Implications and Future Directions
The unified framework exemplified by FastTurn presents both theoretical and practical advances:
- Theory: Demonstrates that early semantic conditioning fused with direct acoustic representations can substantially elevate event detection accuracy in online dialogue, even as transcript quality fluctuates.
- Practice: Indicates the potential for deploying agentic speech interfaces in dynamically interactive, low-SNR environments with minimized response latency.
- The FastTurn test set, with rich multi-channel annotation, sets a high standard for future evaluation and paves the way for robust, generalizable benchmarking.
- Possible extensions include:
- Scaling to more diverse and multi-party conversational environments.
- Expanding language and acoustic domain coverage.

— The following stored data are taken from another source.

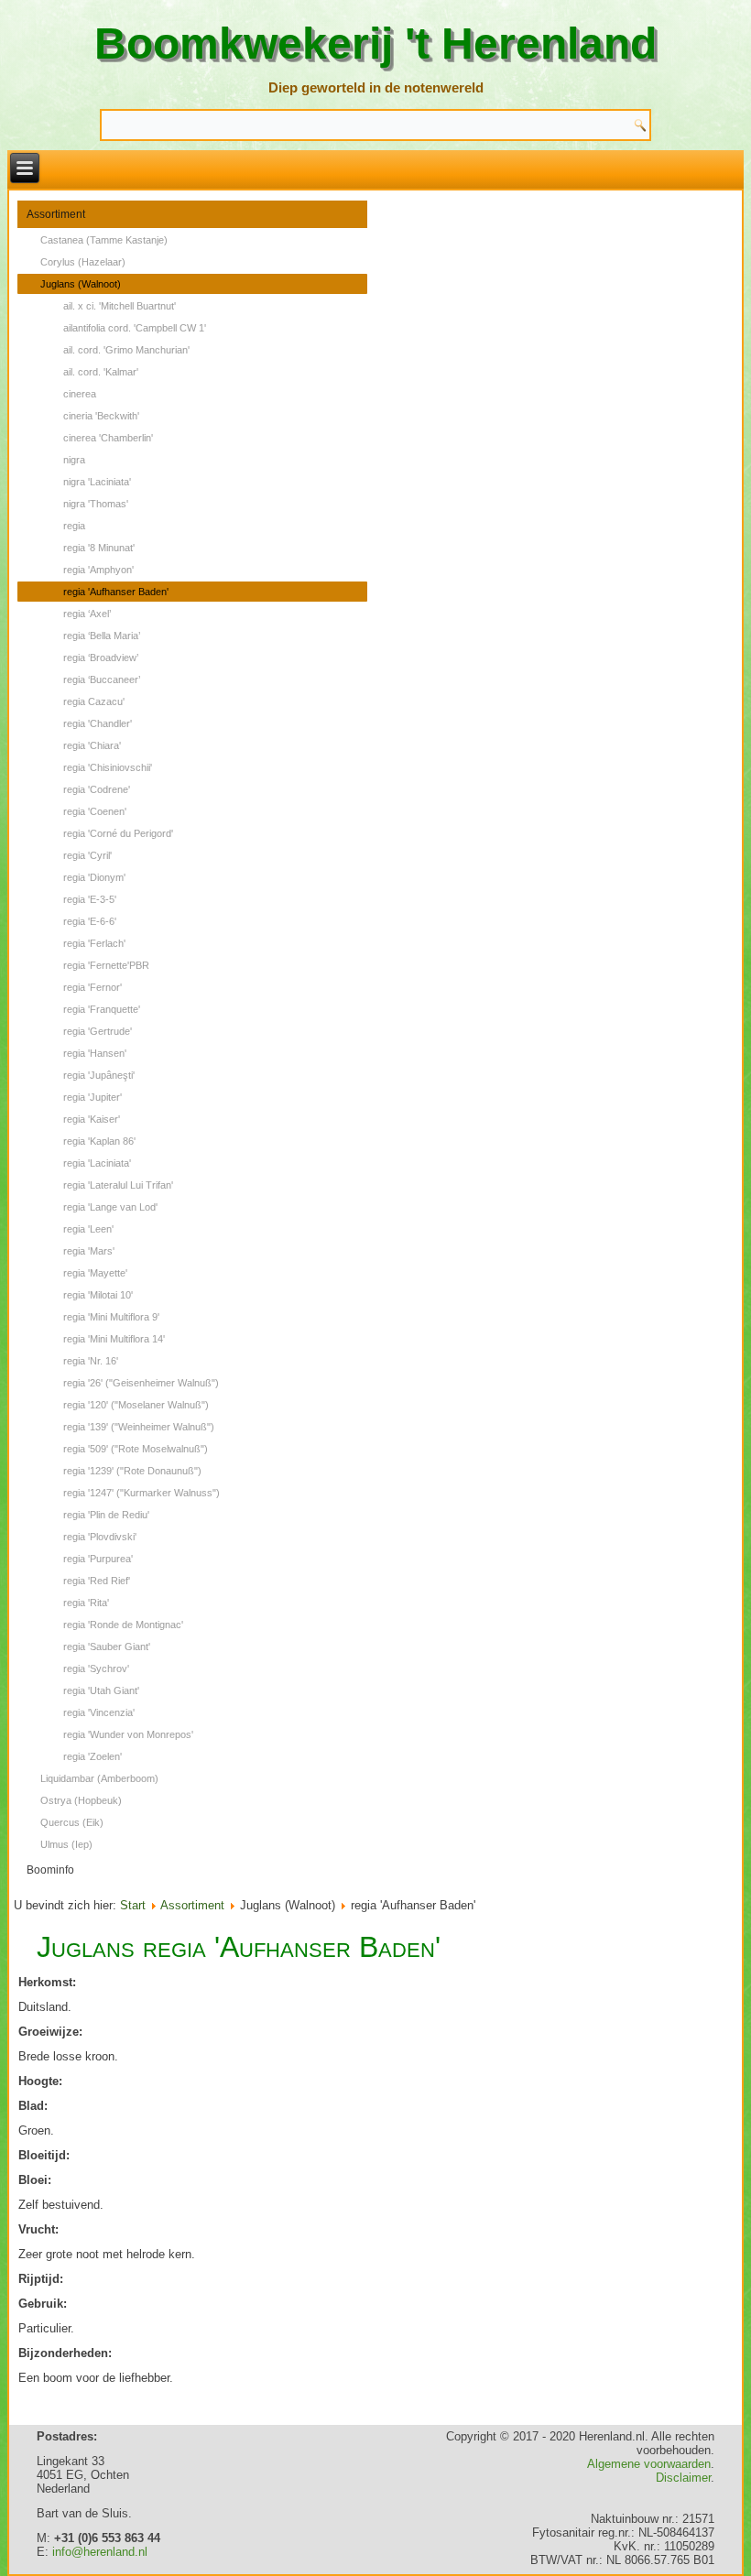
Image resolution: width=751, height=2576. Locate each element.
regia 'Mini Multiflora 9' (111, 1316)
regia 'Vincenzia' (99, 1712)
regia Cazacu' (94, 701)
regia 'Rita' (86, 1602)
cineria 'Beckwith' (101, 415)
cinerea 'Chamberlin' (108, 437)
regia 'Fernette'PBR (106, 965)
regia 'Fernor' (92, 987)
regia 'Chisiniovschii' (107, 767)
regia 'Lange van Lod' (110, 1206)
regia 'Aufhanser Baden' (116, 591)
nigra (74, 459)
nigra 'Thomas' (95, 503)
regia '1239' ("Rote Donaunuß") (132, 1470)
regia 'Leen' (88, 1228)
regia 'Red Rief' (96, 1580)
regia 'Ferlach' (94, 943)
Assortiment (56, 214)
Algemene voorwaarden (649, 2464)
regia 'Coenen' (94, 811)
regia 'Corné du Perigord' (118, 833)
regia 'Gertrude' (97, 1031)
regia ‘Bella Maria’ (101, 635)
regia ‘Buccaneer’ (101, 679)
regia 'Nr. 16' (90, 1360)
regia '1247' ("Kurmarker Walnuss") (141, 1492)
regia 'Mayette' (95, 1272)
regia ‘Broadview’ (100, 657)
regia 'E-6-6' (89, 921)
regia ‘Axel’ (87, 613)
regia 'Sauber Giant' (106, 1646)
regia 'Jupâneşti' (99, 1075)
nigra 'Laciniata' (97, 481)
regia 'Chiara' (92, 745)
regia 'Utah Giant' (101, 1690)
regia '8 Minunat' (99, 547)
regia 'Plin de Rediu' (106, 1514)
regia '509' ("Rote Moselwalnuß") (135, 1448)
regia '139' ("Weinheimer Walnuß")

- Further reducing resource requirements for deployment on edge or embedded systems.
Conclusion
FastTurn delivers an effective, low-latency, and robust solution to real-time turn detection by unifying streaming semantic and acoustic cues. The framework’s architecture, multi-stage training, empirically validated robustness, and accompanying real-world test set create a compelling foundation for advancing practical full-duplex spoken dialogue systems (2604.01897).